— start —

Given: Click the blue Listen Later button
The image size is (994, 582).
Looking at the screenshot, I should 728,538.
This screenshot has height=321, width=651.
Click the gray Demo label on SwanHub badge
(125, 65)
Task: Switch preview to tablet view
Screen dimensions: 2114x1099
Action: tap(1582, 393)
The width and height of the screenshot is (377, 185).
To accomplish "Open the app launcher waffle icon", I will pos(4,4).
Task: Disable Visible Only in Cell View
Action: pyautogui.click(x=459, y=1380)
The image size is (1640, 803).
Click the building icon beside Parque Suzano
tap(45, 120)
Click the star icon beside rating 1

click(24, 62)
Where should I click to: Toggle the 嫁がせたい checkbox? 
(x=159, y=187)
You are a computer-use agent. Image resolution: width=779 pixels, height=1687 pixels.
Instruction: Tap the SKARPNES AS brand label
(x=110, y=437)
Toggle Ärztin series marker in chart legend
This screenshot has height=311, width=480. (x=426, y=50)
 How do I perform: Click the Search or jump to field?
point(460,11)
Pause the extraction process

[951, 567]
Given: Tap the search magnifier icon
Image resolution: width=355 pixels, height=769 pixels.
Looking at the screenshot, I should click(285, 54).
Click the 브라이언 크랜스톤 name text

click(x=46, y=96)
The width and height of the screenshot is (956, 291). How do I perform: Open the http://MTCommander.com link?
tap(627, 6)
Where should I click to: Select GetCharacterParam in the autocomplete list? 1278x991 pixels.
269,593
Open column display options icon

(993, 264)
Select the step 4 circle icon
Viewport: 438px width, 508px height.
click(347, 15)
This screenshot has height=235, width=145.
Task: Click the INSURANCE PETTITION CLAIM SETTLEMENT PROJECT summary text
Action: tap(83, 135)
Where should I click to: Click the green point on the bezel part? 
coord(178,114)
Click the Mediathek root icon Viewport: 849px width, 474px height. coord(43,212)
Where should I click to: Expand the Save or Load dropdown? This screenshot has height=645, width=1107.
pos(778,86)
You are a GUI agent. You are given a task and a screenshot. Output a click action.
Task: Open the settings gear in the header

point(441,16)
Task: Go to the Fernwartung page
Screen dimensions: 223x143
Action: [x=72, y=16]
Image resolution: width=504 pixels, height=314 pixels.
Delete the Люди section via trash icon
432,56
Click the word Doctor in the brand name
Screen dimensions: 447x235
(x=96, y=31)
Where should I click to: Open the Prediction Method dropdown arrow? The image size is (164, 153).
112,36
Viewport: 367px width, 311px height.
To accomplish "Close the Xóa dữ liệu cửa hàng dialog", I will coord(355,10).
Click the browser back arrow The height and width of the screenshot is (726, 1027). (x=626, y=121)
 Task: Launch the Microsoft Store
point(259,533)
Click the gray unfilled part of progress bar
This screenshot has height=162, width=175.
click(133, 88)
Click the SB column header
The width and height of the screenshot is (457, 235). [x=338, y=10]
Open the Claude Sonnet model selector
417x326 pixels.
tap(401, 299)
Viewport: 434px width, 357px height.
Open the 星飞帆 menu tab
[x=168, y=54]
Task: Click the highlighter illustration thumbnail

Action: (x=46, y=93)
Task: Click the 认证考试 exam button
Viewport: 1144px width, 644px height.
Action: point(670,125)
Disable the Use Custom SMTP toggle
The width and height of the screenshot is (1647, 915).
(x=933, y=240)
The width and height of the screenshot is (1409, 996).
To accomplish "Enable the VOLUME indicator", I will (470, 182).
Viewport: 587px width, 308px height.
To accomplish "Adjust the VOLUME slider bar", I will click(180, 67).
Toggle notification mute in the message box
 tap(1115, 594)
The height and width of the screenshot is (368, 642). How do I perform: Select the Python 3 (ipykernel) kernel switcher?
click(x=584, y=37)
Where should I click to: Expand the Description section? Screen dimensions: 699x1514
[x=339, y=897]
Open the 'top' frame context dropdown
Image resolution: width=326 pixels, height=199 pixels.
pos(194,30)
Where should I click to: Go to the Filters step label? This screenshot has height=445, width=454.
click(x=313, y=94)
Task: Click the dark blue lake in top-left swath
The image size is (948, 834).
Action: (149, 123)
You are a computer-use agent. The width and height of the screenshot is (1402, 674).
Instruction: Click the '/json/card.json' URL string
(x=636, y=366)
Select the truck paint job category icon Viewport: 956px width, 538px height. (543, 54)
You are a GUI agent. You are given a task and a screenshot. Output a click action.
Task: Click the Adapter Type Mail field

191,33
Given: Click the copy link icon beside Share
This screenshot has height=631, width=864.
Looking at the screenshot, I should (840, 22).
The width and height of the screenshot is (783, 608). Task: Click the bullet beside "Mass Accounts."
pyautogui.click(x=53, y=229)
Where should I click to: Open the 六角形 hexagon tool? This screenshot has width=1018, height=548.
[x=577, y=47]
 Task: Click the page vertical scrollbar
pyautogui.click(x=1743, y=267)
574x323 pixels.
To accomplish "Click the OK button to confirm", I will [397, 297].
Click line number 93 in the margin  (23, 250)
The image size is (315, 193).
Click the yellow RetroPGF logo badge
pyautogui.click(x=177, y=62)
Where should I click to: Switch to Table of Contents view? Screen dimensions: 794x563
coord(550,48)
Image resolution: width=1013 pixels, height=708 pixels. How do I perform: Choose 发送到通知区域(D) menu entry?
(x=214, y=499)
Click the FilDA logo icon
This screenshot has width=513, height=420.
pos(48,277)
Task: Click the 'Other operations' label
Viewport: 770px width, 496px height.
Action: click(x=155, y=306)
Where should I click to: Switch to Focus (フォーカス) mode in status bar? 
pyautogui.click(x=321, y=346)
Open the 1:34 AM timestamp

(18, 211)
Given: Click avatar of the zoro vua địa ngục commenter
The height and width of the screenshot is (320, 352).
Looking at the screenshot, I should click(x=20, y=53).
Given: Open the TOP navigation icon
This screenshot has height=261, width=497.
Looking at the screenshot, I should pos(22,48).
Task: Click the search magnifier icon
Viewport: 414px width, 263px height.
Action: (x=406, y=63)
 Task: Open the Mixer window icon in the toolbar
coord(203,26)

— end —

The exercise:
Please transcribe, character for character, the lines of the records above, starting with the line containing "Open the 'top' frame context dropdown" and going on through the line containing "Select the truck".

Completed exercise:
Open the 'top' frame context dropdown
Image resolution: width=326 pixels, height=199 pixels.
pos(194,30)
Where should I click to: Go to the Filters step label? This screenshot has height=445, width=454.
click(x=313, y=94)
Task: Click the dark blue lake in top-left swath
The image size is (948, 834).
Action: (149, 123)
You are a computer-use agent. The width and height of the screenshot is (1402, 674).
Instruction: Click the '/json/card.json' URL string
(x=636, y=366)
Select the truck paint job category icon Viewport: 956px width, 538px height. (543, 54)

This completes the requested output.